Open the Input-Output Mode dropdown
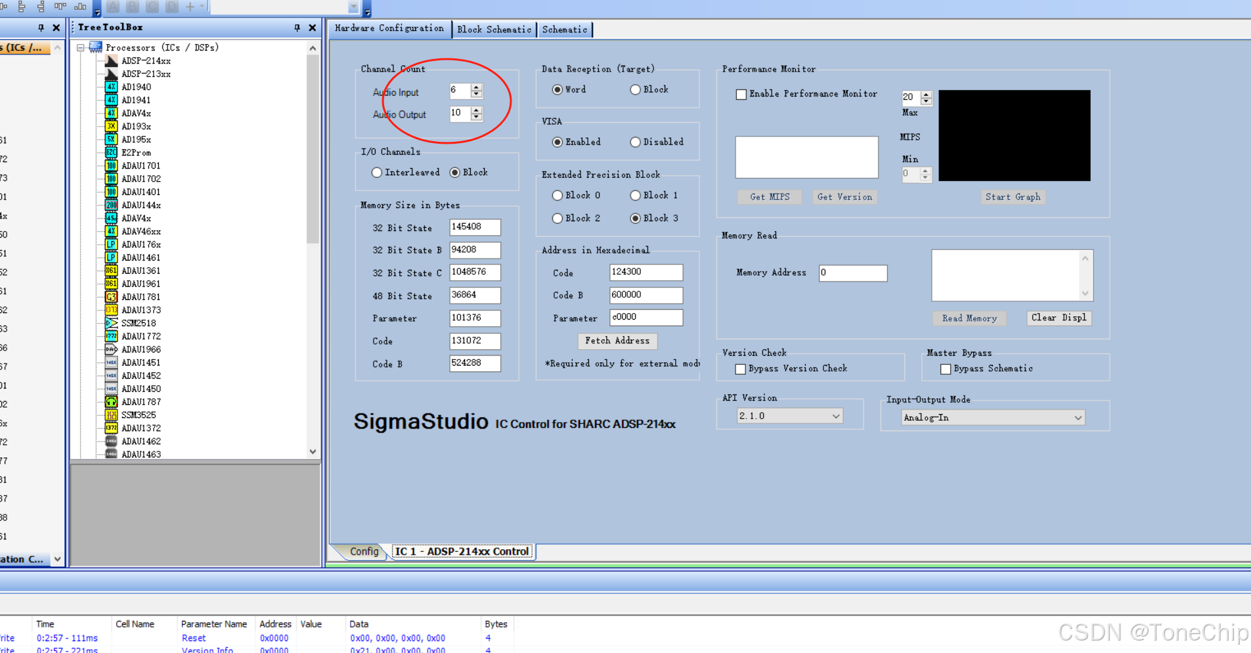1251x653 pixels. coord(1077,417)
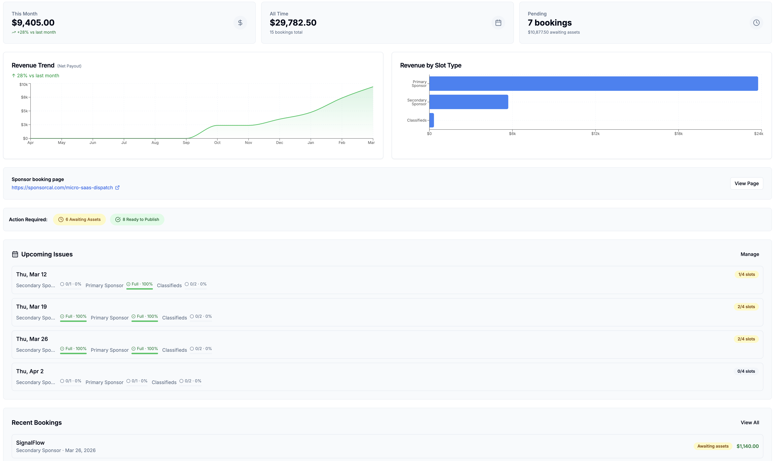The height and width of the screenshot is (461, 775).
Task: Click the clock icon in Awaiting Assets badge
Action: coord(61,220)
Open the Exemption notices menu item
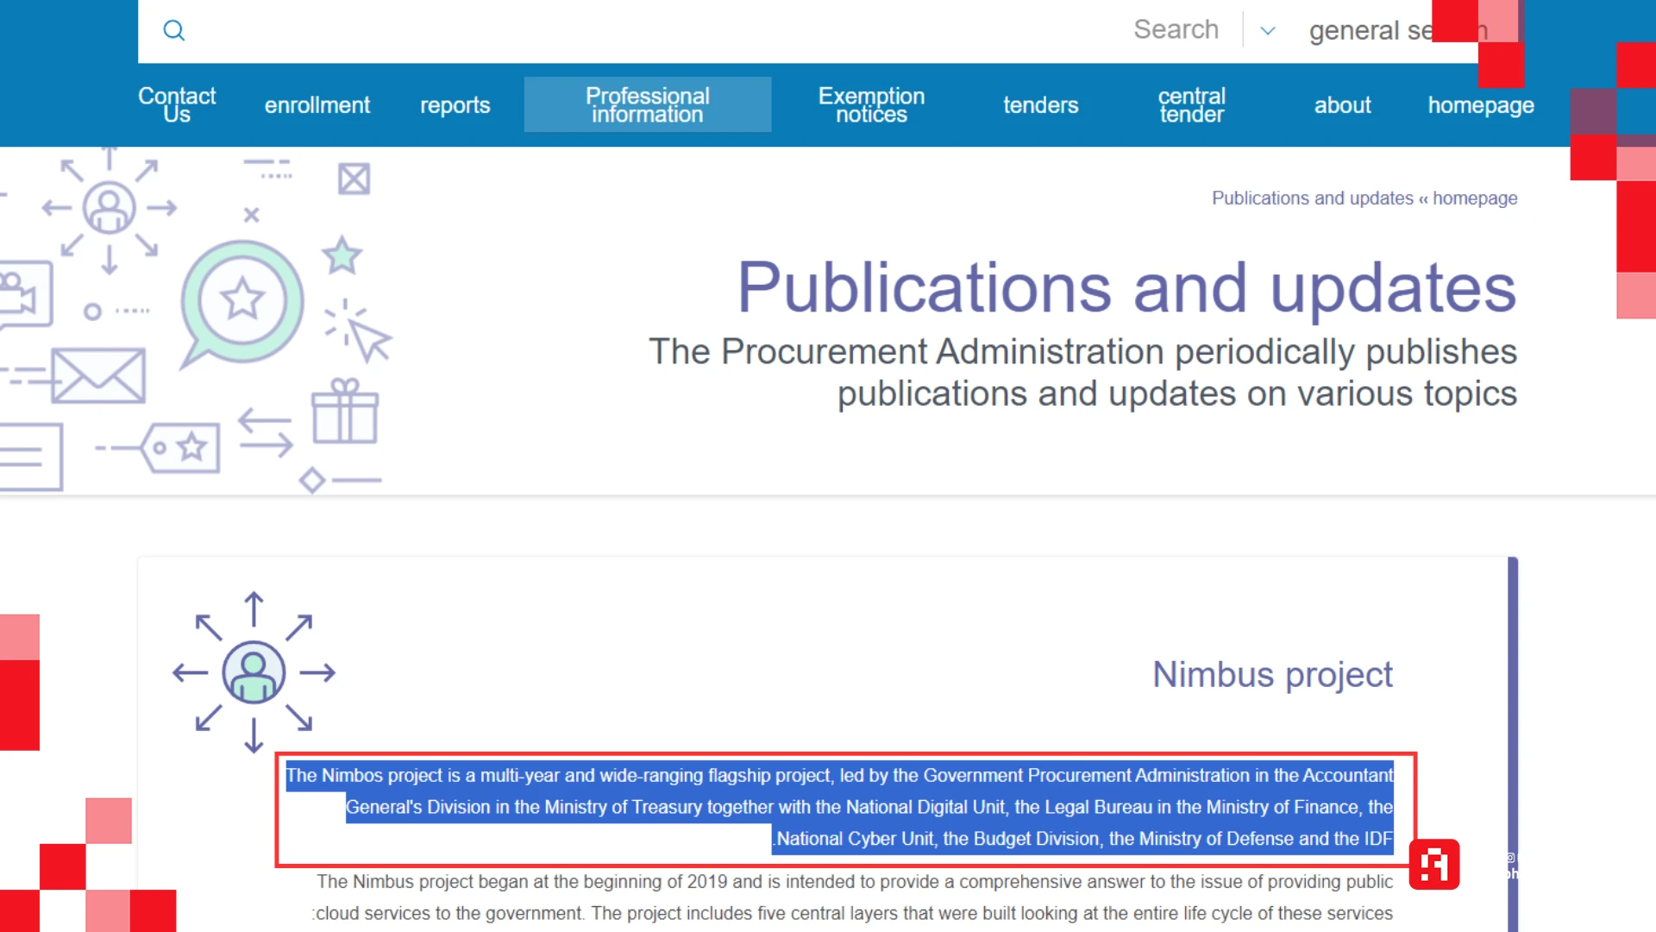This screenshot has width=1656, height=932. pyautogui.click(x=871, y=104)
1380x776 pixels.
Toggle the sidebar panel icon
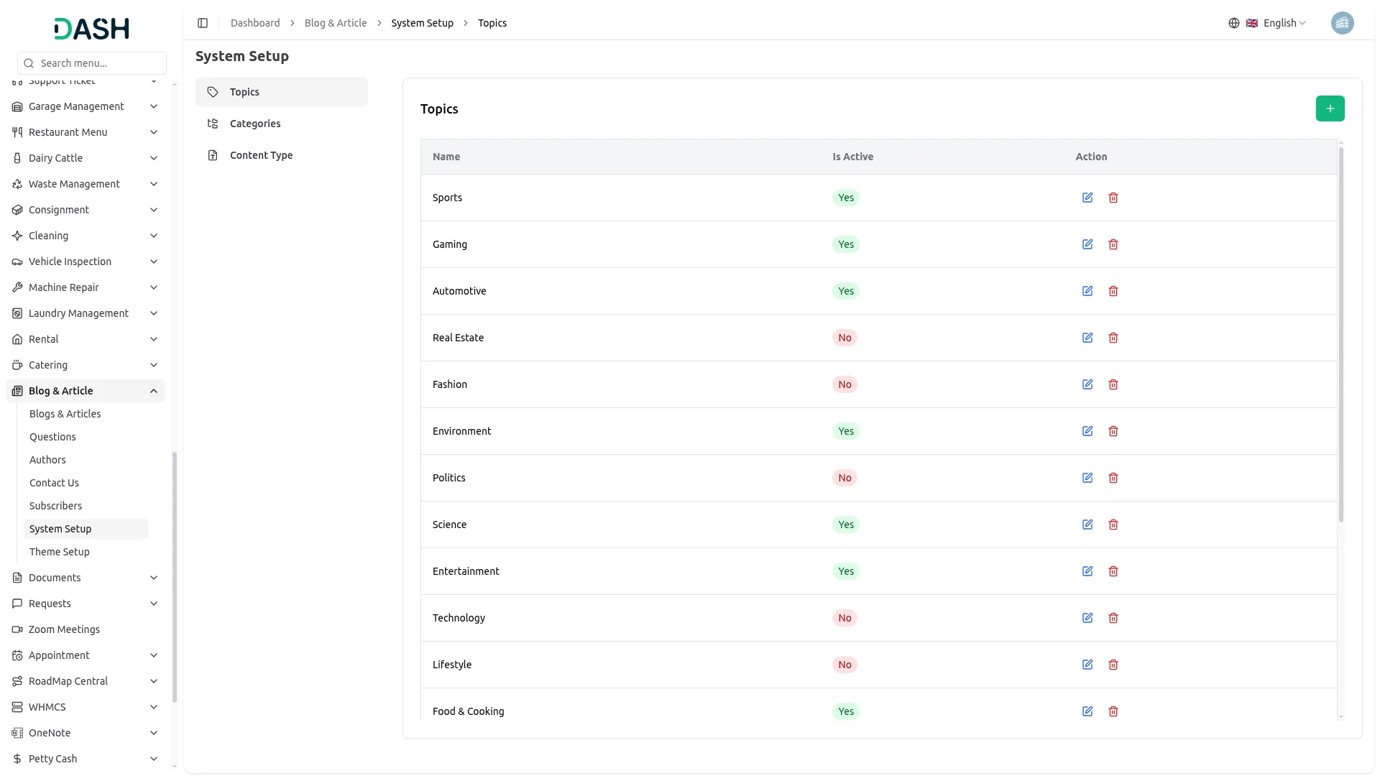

_ _ _ _ _ _ _

## Aim of the exercise
Could you repeat the data exactly, omitting its pictures?

## Written reply
Open the Input-Output Mode dropdown
1251x653 pixels. coord(1077,417)
The height and width of the screenshot is (461, 775).
Task: Click the clock icon in Awaiting Assets badge
Action: coord(61,220)
Open the Exemption notices menu item
This screenshot has width=1656, height=932. pyautogui.click(x=871, y=104)
1380x776 pixels.
Toggle the sidebar panel icon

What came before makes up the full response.